Disease-causing variant identification and study outline

(A) Amplification of OTC transcript in hepatocytes from OTC-deficient (OTCD) patient and OTC-proficient (OTCP) donor. Red arrow-shaped boxes represent exons of the OTC transcript, which were amplified with PCR primers indicated, spanning exons 1–5 and 5–10. The length of each amplicon product is indicated with arrows. Peptidylprolyl isomerase A (PPIA) transcript was used as an endogenous control. (B) Sequencing of patient OTC transcript revealed a 135-nt sequence inclusion, identical to an intronic region, between exons 5 and 6. Genomic structure of exons 5 and 6 of the OTC gene and the intronic region included in the transcript are shown. Red arrow-shaped boxes and horizontal lines represent exons and introns, respectively.
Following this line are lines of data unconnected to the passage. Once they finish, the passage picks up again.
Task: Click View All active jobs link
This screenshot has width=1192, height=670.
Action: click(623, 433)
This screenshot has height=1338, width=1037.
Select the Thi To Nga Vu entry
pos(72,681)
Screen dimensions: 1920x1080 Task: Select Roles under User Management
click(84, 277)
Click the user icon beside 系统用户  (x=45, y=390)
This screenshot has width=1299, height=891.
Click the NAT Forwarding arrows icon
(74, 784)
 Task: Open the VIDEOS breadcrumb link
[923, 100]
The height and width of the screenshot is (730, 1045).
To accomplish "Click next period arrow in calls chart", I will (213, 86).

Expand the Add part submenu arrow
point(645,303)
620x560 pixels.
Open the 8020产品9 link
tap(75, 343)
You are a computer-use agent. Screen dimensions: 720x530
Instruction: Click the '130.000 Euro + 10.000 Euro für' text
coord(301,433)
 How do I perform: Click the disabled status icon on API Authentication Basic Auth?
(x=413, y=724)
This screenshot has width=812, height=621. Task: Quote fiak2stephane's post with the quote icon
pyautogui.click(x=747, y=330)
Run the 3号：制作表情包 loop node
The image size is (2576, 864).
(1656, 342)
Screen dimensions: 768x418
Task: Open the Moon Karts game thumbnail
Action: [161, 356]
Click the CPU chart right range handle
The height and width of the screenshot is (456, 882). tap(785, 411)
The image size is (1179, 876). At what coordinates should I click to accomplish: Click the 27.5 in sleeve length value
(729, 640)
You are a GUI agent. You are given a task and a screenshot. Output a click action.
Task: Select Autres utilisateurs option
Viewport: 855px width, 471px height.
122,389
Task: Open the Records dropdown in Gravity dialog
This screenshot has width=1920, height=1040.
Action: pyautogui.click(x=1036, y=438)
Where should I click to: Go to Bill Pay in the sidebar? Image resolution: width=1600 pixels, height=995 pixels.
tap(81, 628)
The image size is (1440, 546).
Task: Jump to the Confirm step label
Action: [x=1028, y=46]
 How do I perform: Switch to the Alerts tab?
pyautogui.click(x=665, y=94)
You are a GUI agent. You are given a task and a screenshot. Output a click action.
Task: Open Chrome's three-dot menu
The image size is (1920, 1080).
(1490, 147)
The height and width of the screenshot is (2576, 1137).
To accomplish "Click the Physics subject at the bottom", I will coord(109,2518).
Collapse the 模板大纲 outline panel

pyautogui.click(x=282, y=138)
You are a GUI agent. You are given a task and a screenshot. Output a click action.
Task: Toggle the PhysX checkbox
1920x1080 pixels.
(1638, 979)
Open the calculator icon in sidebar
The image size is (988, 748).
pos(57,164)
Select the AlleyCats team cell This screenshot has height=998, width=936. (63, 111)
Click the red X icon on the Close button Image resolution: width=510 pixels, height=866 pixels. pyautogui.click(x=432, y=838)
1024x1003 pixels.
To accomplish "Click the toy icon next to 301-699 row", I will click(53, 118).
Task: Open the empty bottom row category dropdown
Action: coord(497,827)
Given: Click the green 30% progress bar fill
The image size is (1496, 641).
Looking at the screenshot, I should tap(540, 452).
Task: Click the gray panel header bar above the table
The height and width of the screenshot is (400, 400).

Dinucleotides of the generated splice acceptor (AG) and the naturally existing donor (GT) flank the 135-nt insertion (yellow box). (C) Sequencing of OTC intronic region containing the mutation and alignment to reference gene (NCBI Gene: 5009). The genetic mutation (c.540+265 G > A) results in the generation of a splice acceptor (AG) site inserting an intronic region in the OTC transcript and generating a premature stop codon shortly after exon 5 (p. Q180_E181insCHI∗). (D) Graphical depiction of the mutation identified, the consequences of the mutation, and the corrective strategy, followed by the characterization of the phenotype of the liver-humanized mice generated with unedited and edited cells.